Käfighaltung ist dort weiterhin verbreitet, während sie in der EU stark eingeschränkt oder verboten ist. Das senkt die Produktionskosten – und den Preis der Eier.
Eier aus der Ukraine in Lebensmitteln versteckt
Für Verbraucher ist das Problem vor allem eines: Man sieht den Unterschied oft nicht. Viele der importierten Eier werden nicht als frische Schaleneier verkauft, sondern landen in verarbeiteten Produkten. Nudeln, Backwaren, Fertiggerichte – überall dort können Eiprodukte aus ukrainischer Produktion stecken, ohne dass Herkunft oder Haltungsform klar erkennbar sind, wie die Berliner Zeitung berichtet. Die Kennzeichnungspflichten greifen hier nur eingeschränkt.
Bei der Einfuhr der Eier wird auch getrickst. Ukrainische Eier aus Käighaltung gelangen auch als Bio-Eier in den EU-Markt, berichtet das Internetportal Geflügelnews. „In einigen Ländern akzeptieren Packstellen ungestempelte ukrainische Eier, um sie dann als Bio-Eier weiterzugeben“, sagte Martijn Chombaere vom flämischen Landesverband für Geflügelzucht in Belgien.
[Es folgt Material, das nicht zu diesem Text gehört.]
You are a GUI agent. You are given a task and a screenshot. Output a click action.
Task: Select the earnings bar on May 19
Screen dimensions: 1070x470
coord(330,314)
Zwar betont die EU-Kommission, dass auch Importware den europäischen Lebensmittelstandards entsprechen müsse. Doch die Überwachung vor Ort ist schwierig. Die Anzahl der Kontrollen ist begrenzt, unabhängige Inspektionen in Kriegszeiten kaum möglich. Kritiker sprechen von einem Kontrollproblem mit Ansage.